The rapid evolution of AI models—specifically the recent releases of GPT-5.3 Codex and Claude 4.6—has sparked a significant shift in how digital leaders think about work. A recent essay by Matt Shumer, Something Big Is Happening, has been making the rounds because it highlights a transition from AI that assists to a system that finishes. Shumer notes that these models are moving past simple execution toward a level of judgment and taste that was previously reserved for humans.
For health system marketers and digital leaders, this isn’t just about a smarter chatbot. It is a fundamental change in what your Digital Experience Platform (DXP) can actually do. We are paying close attention to how this shift bridges the gaps in transactional experiences where patients typically encounter friction.
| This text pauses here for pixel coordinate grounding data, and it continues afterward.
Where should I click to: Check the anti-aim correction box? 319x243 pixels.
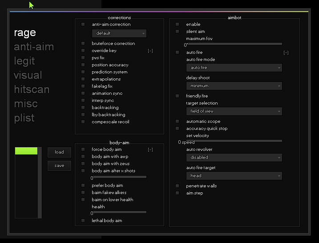(x=83, y=24)
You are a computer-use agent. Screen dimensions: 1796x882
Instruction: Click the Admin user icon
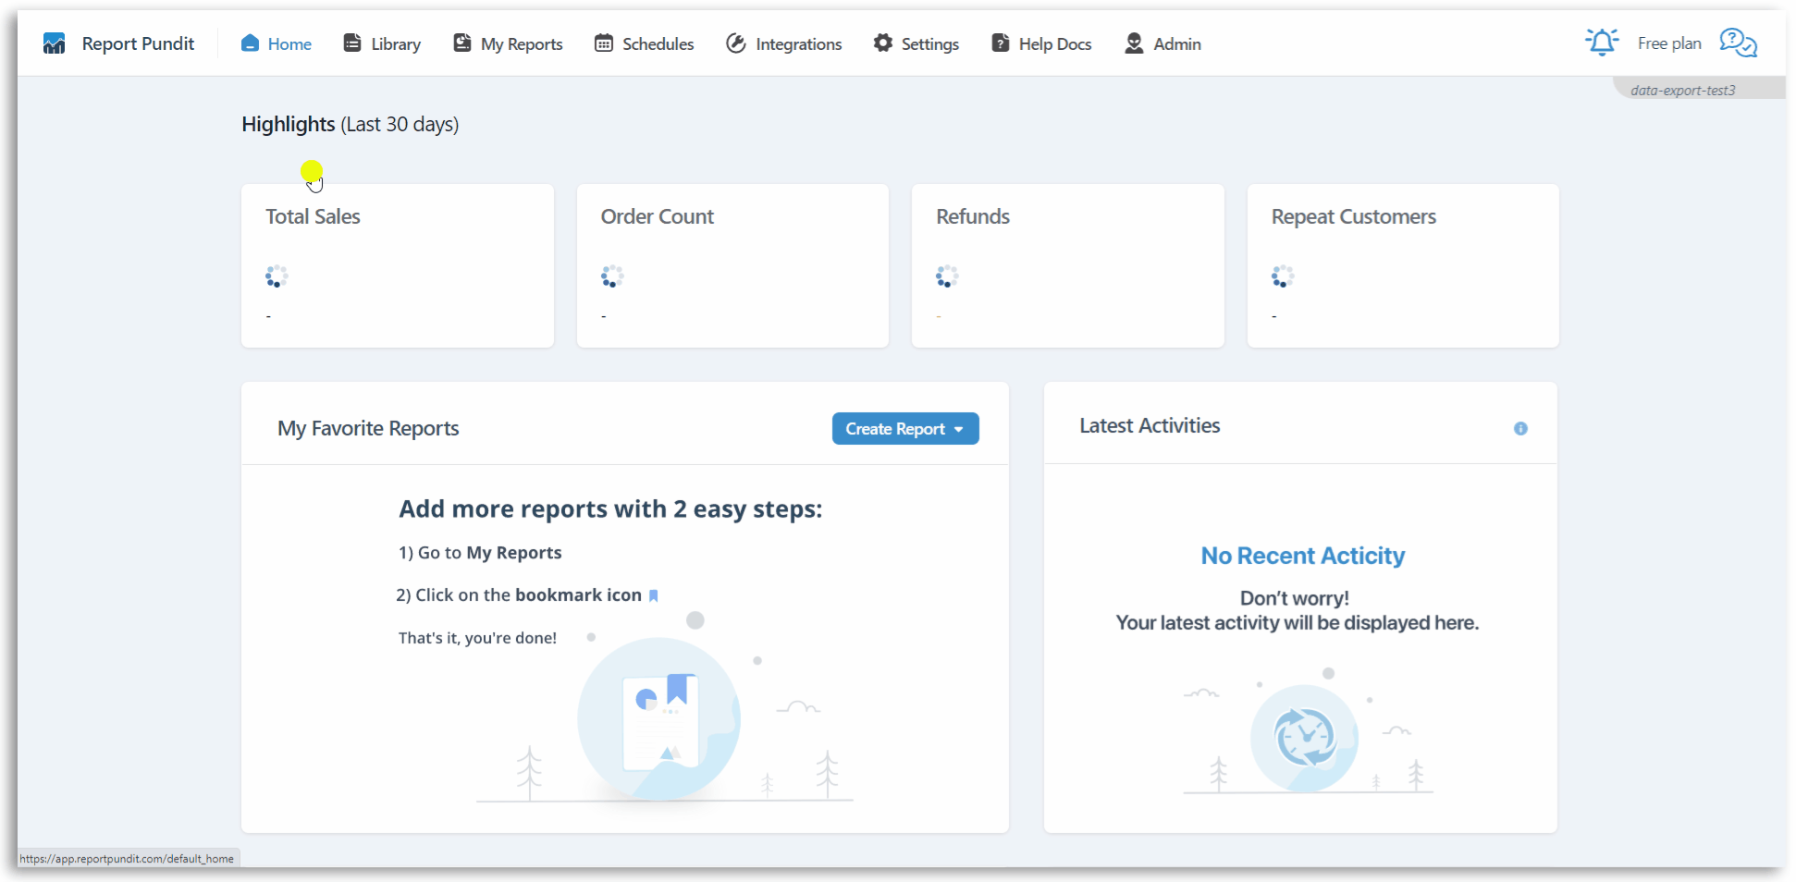(x=1134, y=43)
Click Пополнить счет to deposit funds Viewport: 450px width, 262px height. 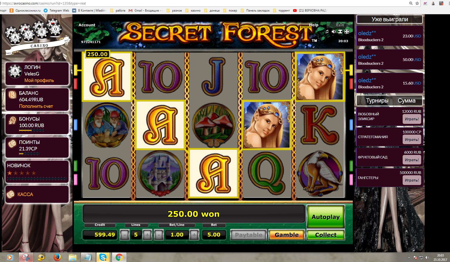[36, 106]
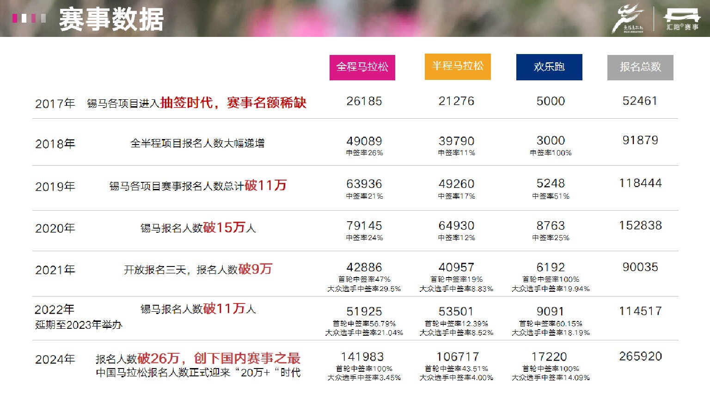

From Task-Based to Goal-Oriented AI
Most AI in healthcare today is reactive: you prompt it, and it generates a result. What’s cool about the current shift is the move toward Agentic AI. This is goal-oriented. Instead of waiting for a command, an agent can plan and execute multi-step workflows.
In a DXP context, this means moving toward systems that don’t just host content but coordinate the patient journey. While we aren’t seeing health systems hand over the keys to autonomous agents just yet, the major platforms are building the infrastructure to make this possible.
What We’re Watching in the DXP Market
We are tracking how the leading platforms are re-architecting their cores for this agentic future. Here is what stands out:
- Optimizely and Opal: Optimizely Opal is focusing on agent orchestration. We’re particularly interested in how agents can now autonomously query content structures within the Optimizely Graph to identify which care-finding content is converting best and propose data-driven variations without a human needing to run a manual audit.
- Adobe and the Experience Platform Agent Orchestrator: Adobe Experience Platform is positioning their agent as a reasoning engine. Their Audience Agent can analyze first-party data from your CRM to find specific patient groups—like those who searched for a specialist but didn’t book—and then autonomously build that audience and trigger a follow-up journey.
- Sitecore and Sitecore Stream: Sitecore Stream focuses on brand and clinical safety. Their Agentic Studio uses brand kits to ensure that any automated content or patient interaction remains compliant with your specific clinical tone-of-voice. For a $2B+ health system, this level of governance is the floor, not the ceiling.
- Acquia and Acquia Source: Acquia AI is embedding agents directly into their SaaS CMS to solve bottlenecks. Their Site Builder Agent allows teams to create multi-page campaign sites from a creative brief in hours, while their Web Governance Agent autonomously identifies and fixes accessibility and compliance issues.
The Clinical Core: Connecting the EHR
An agent is only as smart as the data it can see. For these workflows to matter in healthcare, they must connect to the Electronic Health Record (EHR). We are continuing to see and help clients execute the shift toward HL7 FHIR and SMART on FHIR as the standard.
- Secure Environments: Platforms like Adobe use Healthcare Shield to ingest ePHI directly from systems like Epic or Cerner into a HIPAA-ready environment. This allows agents to “reason” across clinical data—identifying care gaps and triggering outreach—without compromising security.
- Real-Time Scheduling: We are watching how platforms pull real-time scheduling data into their AI layers. This allows an agent to see a last-minute cancellation in the EHR and immediately prioritize that slot in the “Find a Doctor” results on the public site.
- Seamless Handoffs: Integration with portals like Epic MyChart ensures that a patient can move from the public site to the secure portal with their context intact, making the transition to booking as frictionless as possible.
How We Deliver
At Modea, we don’t view these developments as flashy experiments. We see them as a way to work smarter and faster for you. We are actively incorporating these types of evolving models into our own internal delivery workflows—using them to bypass manual bottlenecks in technical architecture and project management.
This allows our human experts to stay focused on high-level strategy and the operational stability your system requires. We aren’t here to add to the word soup of AI hype; we are here to help you use machine power as a multiplier for your team, solving the friction points that directly impact your margin.
The models are getting smarter. The goal now is to ensure your DXP and data infrastructure are ready to support these goal-oriented workflows as they become viable.